For ruptured aneurysms, two main procedures can seal off the weak spot. In one approach, a surgeon places a tiny metal clip at the base of the aneurysm to shut off blood flow to it. In the other, called endovascular coiling, a thin catheter is threaded from an artery in the groin up to the brain. Tiny platinum coils, some as thin as a human hair, are packed into the aneurysm through the catheter. The coils trigger clotting inside the aneurysm, sealing it from the inside. Sometimes a small mesh stent is placed alongside the coils to keep them from shifting.

When a large clot is putting dangerous pressure on the brain, surgeons may need to drain the blood directly. In severe cases, a section of skull may be temporarily removed to give swollen brain tissue room to expand without being crushed. That bone flap is replaced later once swelling resolves.

Recovery and Long-Term Outlook

Hemorrhagic stroke carries a grim early mortality rate. Roughly half of people with intracerebral hemorrhage do not survive the first month. Survivors, however, have a surprisingly encouraging recovery trajectory compared to people who had blockage-type strokes of similar severity.

In one matched comparison study, hemorrhagic stroke survivors who went through inpatient rehabilitation were about 2.5 times more likely to achieve a strong functional recovery than ischemic stroke patients with comparable deficits. By the time they were discharged from rehab, hemorrhagic stroke patients had made significantly greater gains in neurological function, mobility, and independence with daily activities. They also had notably lower rates of lasting incontinence (about 5% versus 12% in the ischemic group).

This pattern likely reflects the nature of the injury. A blockage kills brain cells permanently by starving them of oxygen. With a hemorrhage, some of the damage comes from pressure and swelling rather than outright cell death. As the blood is reabsorbed and swelling subsides, brain tissue that was compressed but not destroyed can begin working again.

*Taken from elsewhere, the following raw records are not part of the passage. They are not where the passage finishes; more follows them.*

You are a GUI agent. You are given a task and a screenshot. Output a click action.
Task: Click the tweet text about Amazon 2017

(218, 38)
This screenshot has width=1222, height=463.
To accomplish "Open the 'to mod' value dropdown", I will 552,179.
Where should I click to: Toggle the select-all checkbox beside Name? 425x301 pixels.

Recovery timelines vary widely depending on the size and location of the bleed, the person’s age, and how quickly they received treatment. Most of the fastest improvement happens in the first three to six months, though gains can continue for a year or more with consistent rehabilitation. Physical therapy, occupational therapy, and speech therapy are the core pillars of recovery for most survivors.

Reducing Your Risk

Because high blood pressure is the dominant cause of hemorrhagic stroke, keeping it in a healthy range is the single most effective thing you can do. That means regular monitoring, staying physically active, limiting sodium, and taking prescribed blood pressure medication consistently.

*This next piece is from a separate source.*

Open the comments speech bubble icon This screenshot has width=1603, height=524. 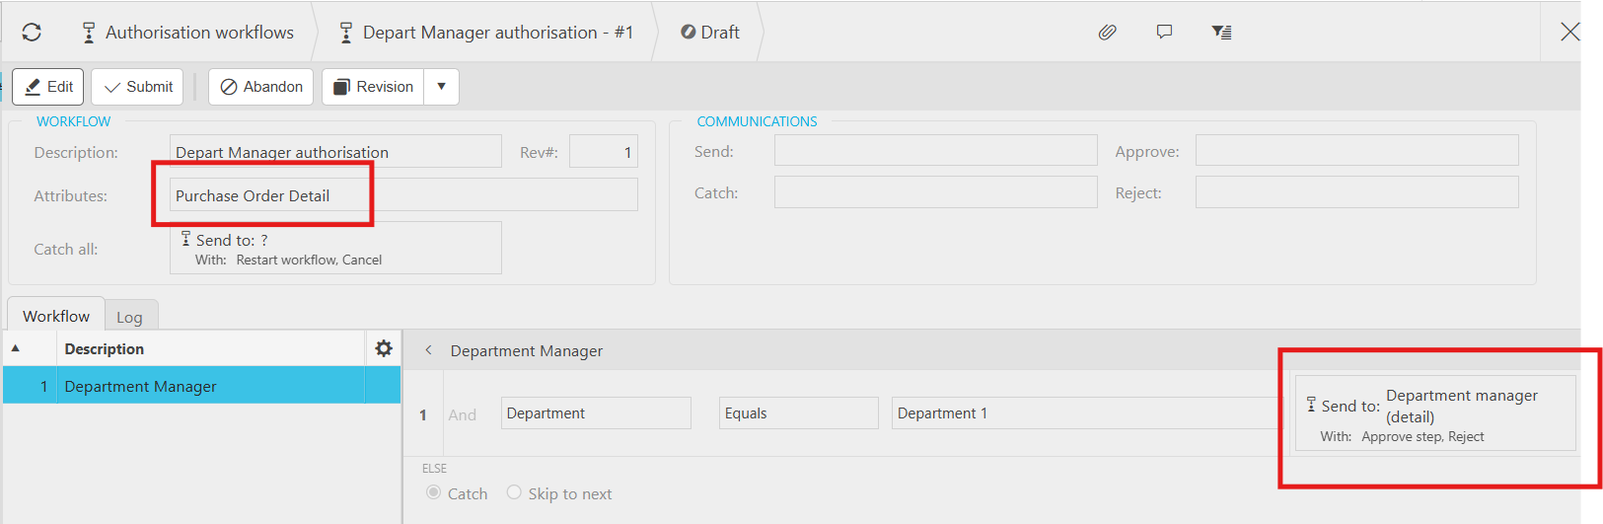click(1165, 33)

Smoking weakens blood vessel walls and promotes aneurysm formation. Quitting substantially lowers the risk. Heavy alcohol use is another independent risk factor, as it both raises blood pressure and impairs the blood’s ability to clot properly.

If you’re on blood-thinning medication, staying within the prescribed dose and attending regular follow-up appointments matters more than most people realize. The benefit of anticoagulants for preventing clot-based strokes and heart attacks is real, but the dosing needs to be right to avoid tipping the balance toward bleeding risk.